La alcaldesa de València, María José Catalá, ha vuelto a demostrar que lidera un modelo de ciudad puntero, capaz de atraer talento, inversión y tecnología al servicio del bienestar ciudadano. Con la puesta en marcha del robot de limpieza inteligente UmiClean, València no solo estrena su ordenanza de Sandbox Urbano, sino que consolida una visión de futuro en la gestión pública: convertir la ciudad en un laboratorio vivo de innovación.
Este proyecto piloto, que recorre ya la plaza de la Reina y el entorno del Mercado Central, no es un gesto aislado, sino una muestra más del compromiso del equipo de gobierno con una ciudad moderna, limpia, eficiente y participativa. UmiClean no solo limpia y baldea de forma autónoma, sino que puede recibir instrucciones ciudadanas en tiempo real gracias a su conexión con la plataforma electrónica municipal. Una muestra de cómo la tecnología puede mejorar el día a día de los vecinos, especialmente en tareas tan sensibles como la limpieza urbana.

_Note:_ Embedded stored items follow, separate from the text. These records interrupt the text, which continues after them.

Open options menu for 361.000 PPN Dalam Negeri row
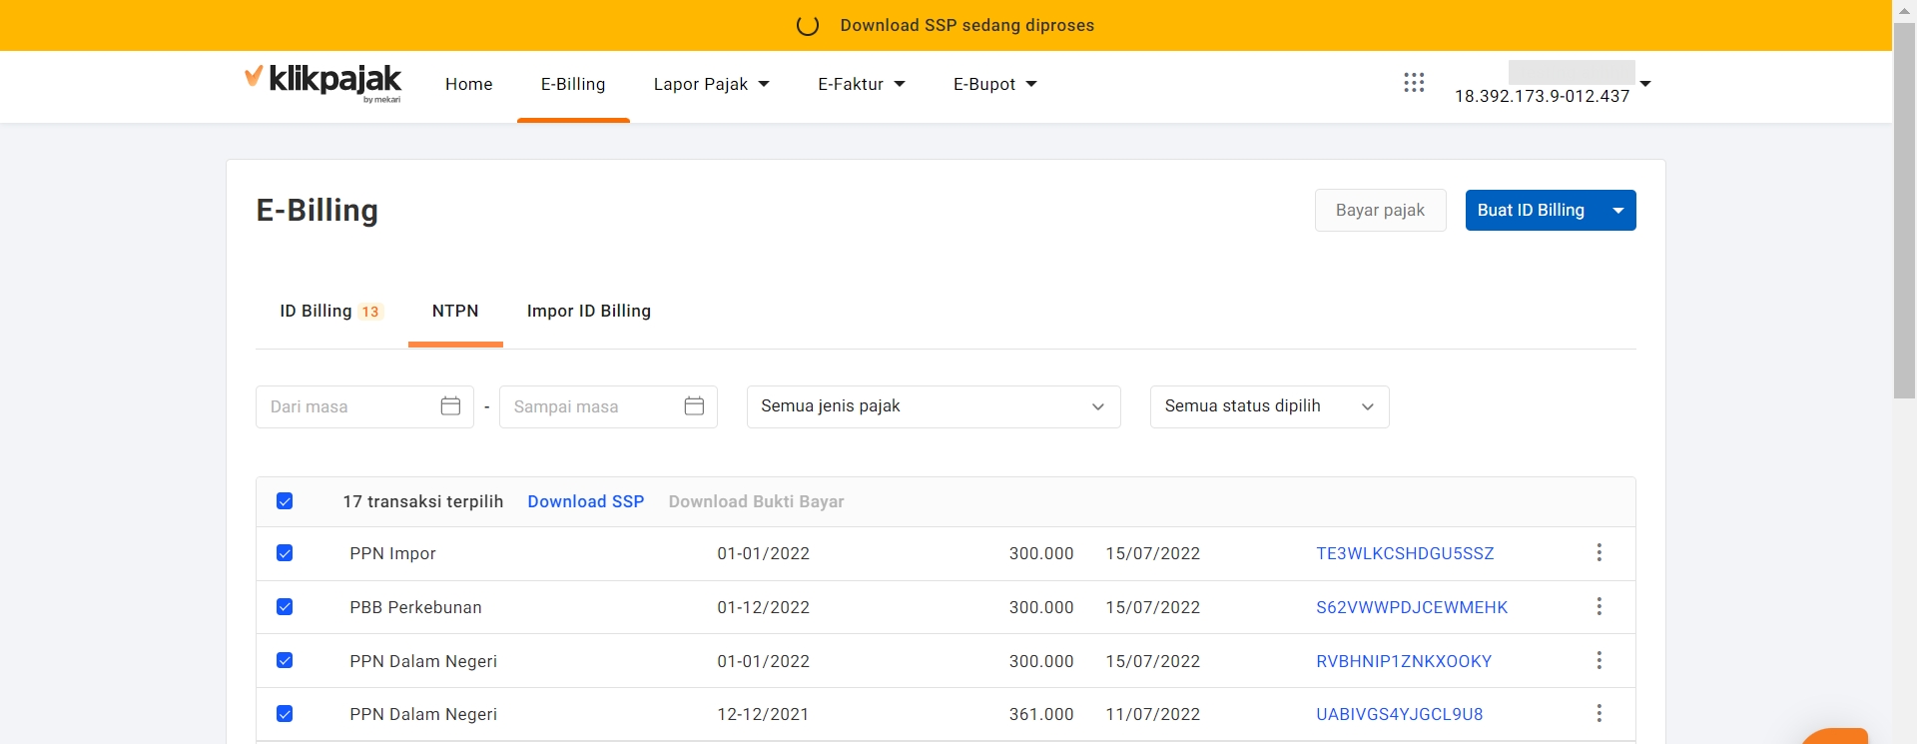 pyautogui.click(x=1598, y=714)
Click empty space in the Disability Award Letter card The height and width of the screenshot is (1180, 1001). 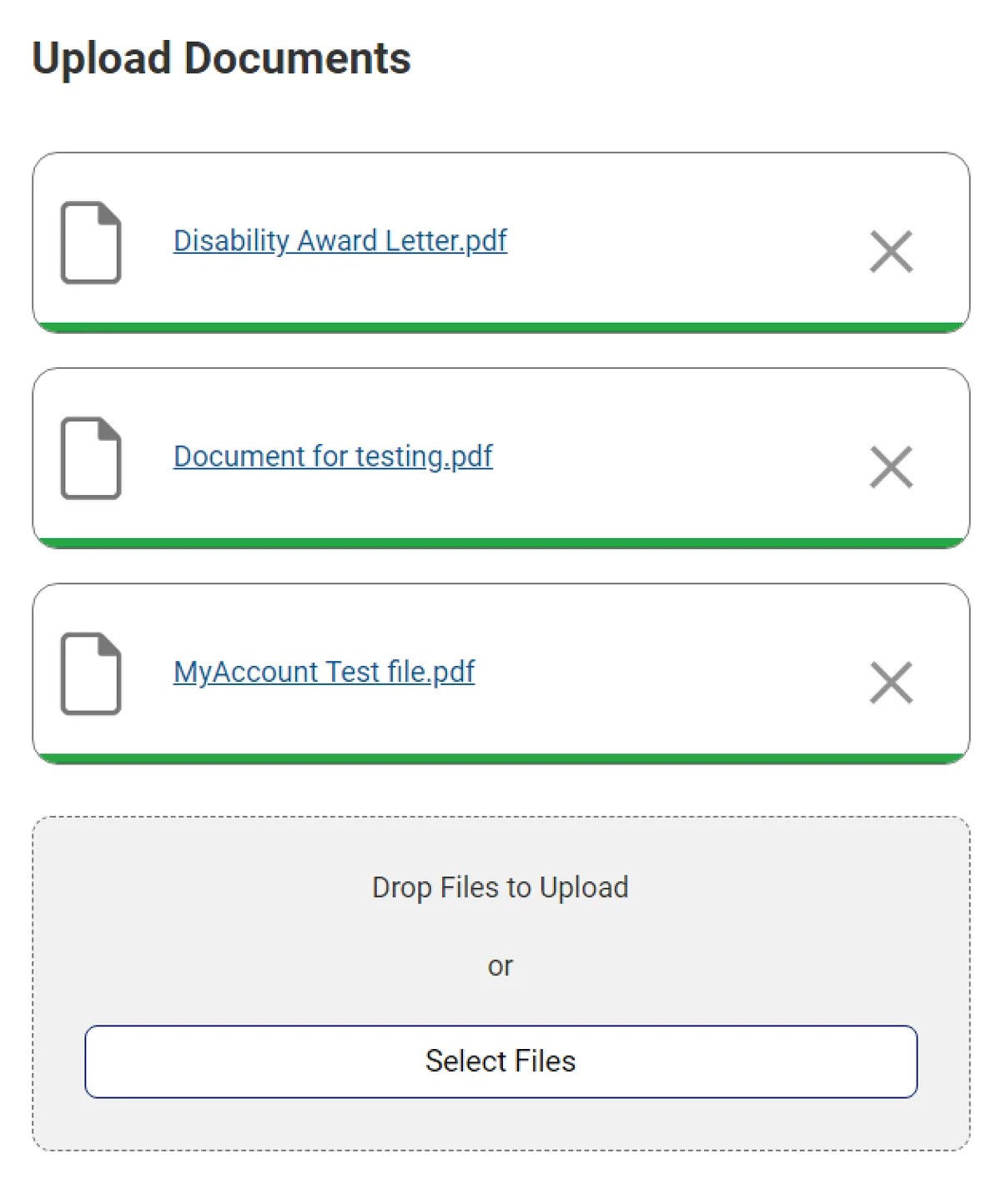[684, 242]
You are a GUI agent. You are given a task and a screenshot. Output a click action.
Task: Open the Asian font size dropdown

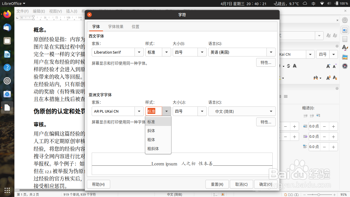[x=202, y=111]
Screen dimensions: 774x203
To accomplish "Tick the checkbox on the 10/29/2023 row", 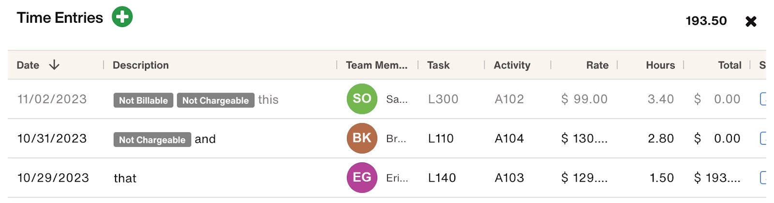I will click(763, 177).
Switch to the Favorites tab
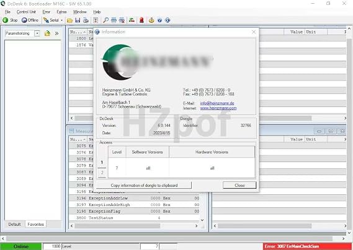The height and width of the screenshot is (250, 353). click(x=35, y=224)
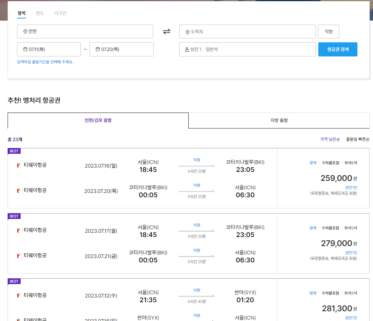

El Sandbox Urbano, aprobado en septiembre de 2024, no es un simple marco regulador. Es una auténtica revolución de la colaboración público-privada, que ha autorizado ya 11 proyectos pioneros en solo ocho meses. Desde MercaBot para logística urbana, hasta herramientas de IA que identifican biodiversidad o reconocen monumentos, el Sandbox ha convertido a València en un imán para startups, centros tecnológicos y universidades.